— Je le garde un peu, j’en ai besoin. Tu as tout en tête, toi.
— Plus vraiment. Tu sais, en ce moment, tout se mélange très vite…
— Je te le rends bientôt. Et surtout, surtout, à partir de maintenant, tu ne parles ni de Siriel, ni de notre rencontre, ni de tes visions à personne d’autre que moi. On sort du cadre de la loi, de tout ce qu’on m’a appris à l’école. On… On n’est même plus dans un monde logique.

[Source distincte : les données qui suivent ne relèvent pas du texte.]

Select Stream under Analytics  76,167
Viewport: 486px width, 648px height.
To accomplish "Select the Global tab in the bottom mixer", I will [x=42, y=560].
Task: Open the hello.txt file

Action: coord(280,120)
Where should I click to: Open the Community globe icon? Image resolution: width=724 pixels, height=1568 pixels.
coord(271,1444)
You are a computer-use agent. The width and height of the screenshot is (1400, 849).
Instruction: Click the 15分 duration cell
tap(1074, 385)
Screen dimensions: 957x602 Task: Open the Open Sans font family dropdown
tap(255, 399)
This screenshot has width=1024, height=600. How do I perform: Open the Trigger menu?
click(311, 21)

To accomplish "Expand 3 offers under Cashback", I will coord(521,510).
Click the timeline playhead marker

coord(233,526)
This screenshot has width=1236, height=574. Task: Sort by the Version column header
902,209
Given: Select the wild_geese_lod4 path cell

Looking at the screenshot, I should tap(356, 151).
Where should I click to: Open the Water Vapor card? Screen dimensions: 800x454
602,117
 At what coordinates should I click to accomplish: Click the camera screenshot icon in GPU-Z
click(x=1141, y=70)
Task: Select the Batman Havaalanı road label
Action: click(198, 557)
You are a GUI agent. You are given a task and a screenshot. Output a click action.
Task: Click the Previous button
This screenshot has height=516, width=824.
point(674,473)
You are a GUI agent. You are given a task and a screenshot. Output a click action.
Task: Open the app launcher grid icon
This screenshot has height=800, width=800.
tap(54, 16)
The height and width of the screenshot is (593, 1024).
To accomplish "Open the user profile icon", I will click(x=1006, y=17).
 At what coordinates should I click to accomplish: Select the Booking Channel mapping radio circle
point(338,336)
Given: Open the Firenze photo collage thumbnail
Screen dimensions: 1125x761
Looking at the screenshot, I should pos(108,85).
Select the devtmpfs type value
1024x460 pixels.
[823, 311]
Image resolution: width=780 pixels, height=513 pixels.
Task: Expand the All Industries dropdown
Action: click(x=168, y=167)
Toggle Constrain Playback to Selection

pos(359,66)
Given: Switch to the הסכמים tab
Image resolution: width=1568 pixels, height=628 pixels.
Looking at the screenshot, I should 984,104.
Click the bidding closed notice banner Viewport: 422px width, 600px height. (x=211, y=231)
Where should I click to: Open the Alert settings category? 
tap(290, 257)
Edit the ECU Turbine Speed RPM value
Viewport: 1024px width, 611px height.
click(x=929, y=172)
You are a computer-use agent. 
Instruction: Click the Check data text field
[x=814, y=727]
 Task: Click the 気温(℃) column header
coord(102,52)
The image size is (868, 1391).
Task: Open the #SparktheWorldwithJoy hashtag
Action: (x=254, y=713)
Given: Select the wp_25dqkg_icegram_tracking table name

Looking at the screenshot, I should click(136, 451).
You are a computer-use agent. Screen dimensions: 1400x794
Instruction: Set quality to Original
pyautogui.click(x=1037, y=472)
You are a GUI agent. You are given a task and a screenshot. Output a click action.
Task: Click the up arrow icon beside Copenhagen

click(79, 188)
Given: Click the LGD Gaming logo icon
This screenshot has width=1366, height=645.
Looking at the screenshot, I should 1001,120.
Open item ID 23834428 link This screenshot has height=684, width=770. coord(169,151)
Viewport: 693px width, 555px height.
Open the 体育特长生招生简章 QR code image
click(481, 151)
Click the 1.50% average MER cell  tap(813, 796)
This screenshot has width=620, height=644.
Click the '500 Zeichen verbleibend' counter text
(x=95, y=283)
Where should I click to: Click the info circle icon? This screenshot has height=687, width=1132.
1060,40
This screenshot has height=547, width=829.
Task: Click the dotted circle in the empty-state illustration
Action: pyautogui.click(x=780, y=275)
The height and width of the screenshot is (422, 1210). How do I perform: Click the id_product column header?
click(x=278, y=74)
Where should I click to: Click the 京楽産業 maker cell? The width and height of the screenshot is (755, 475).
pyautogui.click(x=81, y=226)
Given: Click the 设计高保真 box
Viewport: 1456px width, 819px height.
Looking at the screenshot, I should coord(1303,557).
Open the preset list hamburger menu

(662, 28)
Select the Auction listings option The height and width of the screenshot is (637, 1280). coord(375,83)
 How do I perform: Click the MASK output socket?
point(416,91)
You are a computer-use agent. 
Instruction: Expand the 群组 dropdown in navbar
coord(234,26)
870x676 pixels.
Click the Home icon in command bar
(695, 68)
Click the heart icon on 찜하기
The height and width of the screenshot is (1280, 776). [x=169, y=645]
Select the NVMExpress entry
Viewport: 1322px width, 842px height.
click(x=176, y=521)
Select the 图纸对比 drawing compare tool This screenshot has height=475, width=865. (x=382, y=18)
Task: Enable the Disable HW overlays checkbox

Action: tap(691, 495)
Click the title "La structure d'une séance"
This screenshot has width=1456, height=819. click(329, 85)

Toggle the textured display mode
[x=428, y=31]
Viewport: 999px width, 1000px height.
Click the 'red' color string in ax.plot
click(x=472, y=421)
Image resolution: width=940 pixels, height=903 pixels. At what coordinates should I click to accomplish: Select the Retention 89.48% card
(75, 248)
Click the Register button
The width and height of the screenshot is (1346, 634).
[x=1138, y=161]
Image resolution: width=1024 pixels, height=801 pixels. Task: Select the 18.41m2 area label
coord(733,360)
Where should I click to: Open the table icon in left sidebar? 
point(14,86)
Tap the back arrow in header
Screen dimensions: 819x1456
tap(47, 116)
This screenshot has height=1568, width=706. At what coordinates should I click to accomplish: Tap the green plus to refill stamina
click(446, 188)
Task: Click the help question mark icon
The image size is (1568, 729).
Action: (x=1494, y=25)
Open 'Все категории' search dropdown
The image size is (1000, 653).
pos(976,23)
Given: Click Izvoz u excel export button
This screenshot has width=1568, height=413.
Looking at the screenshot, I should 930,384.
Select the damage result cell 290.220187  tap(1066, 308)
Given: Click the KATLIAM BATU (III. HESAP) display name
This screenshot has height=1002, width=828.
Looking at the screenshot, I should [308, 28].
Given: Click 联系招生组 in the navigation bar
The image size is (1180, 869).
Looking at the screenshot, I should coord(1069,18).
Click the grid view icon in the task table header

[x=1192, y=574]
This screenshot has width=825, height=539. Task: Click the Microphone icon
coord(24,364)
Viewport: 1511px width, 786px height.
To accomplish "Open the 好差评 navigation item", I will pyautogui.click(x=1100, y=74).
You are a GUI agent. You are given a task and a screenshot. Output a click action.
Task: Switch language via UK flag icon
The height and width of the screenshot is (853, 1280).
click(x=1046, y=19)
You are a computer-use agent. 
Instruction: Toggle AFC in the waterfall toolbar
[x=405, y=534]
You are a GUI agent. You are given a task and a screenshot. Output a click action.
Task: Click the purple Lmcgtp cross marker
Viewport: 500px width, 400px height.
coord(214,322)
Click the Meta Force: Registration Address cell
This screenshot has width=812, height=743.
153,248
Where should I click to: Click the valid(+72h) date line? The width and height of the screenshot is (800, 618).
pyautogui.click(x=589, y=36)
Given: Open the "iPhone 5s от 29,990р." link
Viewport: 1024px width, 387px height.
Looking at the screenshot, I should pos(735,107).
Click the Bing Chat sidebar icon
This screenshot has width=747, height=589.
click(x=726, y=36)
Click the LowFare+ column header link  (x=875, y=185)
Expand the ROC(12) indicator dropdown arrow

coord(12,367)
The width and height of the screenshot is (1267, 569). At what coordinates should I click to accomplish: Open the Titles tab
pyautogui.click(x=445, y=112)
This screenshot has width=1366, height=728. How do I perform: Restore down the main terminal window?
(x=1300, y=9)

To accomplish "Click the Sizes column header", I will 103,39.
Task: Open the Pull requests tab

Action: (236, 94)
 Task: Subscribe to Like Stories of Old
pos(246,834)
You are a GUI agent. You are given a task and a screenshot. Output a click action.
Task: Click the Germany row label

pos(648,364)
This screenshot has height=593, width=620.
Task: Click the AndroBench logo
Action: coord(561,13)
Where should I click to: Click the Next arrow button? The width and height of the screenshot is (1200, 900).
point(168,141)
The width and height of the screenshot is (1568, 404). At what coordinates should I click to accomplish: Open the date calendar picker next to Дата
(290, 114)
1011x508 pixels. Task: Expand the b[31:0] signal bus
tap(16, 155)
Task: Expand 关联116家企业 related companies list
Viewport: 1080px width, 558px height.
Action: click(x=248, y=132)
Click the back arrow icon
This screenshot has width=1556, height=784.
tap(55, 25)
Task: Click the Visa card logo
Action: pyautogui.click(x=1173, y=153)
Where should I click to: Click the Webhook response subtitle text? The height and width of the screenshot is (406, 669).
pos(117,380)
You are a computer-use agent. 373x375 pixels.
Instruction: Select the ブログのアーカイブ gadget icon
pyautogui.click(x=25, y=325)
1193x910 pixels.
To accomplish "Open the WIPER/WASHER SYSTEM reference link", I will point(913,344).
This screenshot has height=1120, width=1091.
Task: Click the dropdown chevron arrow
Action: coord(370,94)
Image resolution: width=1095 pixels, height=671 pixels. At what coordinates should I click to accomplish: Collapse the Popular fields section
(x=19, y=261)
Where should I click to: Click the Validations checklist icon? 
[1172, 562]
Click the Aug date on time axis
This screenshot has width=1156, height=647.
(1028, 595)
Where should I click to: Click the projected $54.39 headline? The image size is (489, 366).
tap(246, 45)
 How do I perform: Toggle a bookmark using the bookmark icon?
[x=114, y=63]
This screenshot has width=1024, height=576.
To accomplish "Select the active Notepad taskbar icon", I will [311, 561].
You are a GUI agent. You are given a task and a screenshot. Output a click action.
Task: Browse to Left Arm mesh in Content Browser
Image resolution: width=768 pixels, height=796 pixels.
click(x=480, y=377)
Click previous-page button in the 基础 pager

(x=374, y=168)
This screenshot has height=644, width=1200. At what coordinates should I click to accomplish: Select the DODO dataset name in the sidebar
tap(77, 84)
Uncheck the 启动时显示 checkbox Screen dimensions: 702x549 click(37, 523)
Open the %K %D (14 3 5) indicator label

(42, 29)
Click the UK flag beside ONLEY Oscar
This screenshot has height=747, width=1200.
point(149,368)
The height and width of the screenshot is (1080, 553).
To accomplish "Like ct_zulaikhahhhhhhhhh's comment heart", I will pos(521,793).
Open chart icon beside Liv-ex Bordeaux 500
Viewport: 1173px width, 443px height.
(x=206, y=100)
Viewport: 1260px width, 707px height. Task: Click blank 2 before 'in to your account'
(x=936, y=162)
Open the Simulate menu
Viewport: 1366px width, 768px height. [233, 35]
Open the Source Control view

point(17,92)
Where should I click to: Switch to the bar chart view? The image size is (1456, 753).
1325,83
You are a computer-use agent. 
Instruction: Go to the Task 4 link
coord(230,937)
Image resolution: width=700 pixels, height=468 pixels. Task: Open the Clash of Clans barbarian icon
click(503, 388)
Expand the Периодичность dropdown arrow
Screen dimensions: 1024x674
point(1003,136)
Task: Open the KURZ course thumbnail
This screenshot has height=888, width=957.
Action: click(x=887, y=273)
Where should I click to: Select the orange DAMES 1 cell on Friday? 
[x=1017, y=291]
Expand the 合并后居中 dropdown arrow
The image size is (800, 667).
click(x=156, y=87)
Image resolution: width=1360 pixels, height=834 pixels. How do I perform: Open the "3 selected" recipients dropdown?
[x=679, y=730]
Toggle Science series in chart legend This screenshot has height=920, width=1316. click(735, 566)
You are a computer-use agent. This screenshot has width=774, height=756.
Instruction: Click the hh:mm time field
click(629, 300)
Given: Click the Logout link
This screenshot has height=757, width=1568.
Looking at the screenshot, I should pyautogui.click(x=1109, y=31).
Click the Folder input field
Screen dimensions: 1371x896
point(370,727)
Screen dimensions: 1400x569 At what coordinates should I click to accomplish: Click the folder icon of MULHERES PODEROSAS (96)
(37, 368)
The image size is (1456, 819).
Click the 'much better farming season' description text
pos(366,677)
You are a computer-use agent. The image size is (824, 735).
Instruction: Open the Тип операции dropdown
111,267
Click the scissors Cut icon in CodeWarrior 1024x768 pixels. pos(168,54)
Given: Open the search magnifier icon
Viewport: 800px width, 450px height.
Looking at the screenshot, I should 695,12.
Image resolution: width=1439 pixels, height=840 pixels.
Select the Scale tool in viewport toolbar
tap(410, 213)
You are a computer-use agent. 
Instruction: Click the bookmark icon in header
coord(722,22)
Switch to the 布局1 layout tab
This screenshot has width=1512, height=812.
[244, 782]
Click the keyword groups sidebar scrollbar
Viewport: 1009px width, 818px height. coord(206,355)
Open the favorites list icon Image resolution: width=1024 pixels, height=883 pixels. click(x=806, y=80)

Il ajouta, tout en s’éloignant :
— Céline et moi, on se surprenait à rêver, à chaque fois qu’on passait devant un vieux manoir à vendre, à côté d’Avignon. Je viens de perdre mon enfant, le destin me l’a volé. J’ai peur de détester mon métier. Ces numéros de loto, dans ton carnet. Je pense que je vais les jouer. Même si je ne suis pas encore vraiment sûr d’y croire…
51. LUNDI 7 MAI, 18 H 39
Seul à présent, Vic avançait dans l’épaisse forêt d’Halatte, au nord de Paris. Il avait quitté l’autoroute pour rejoindre une nationale, puis de la nationale il était passé sur une départementale. D’après l’adresse fournie par le conservateur de Dupuytren et les indications du GPS, il arriverait chez Noël Siriel dans quelques kilomètres.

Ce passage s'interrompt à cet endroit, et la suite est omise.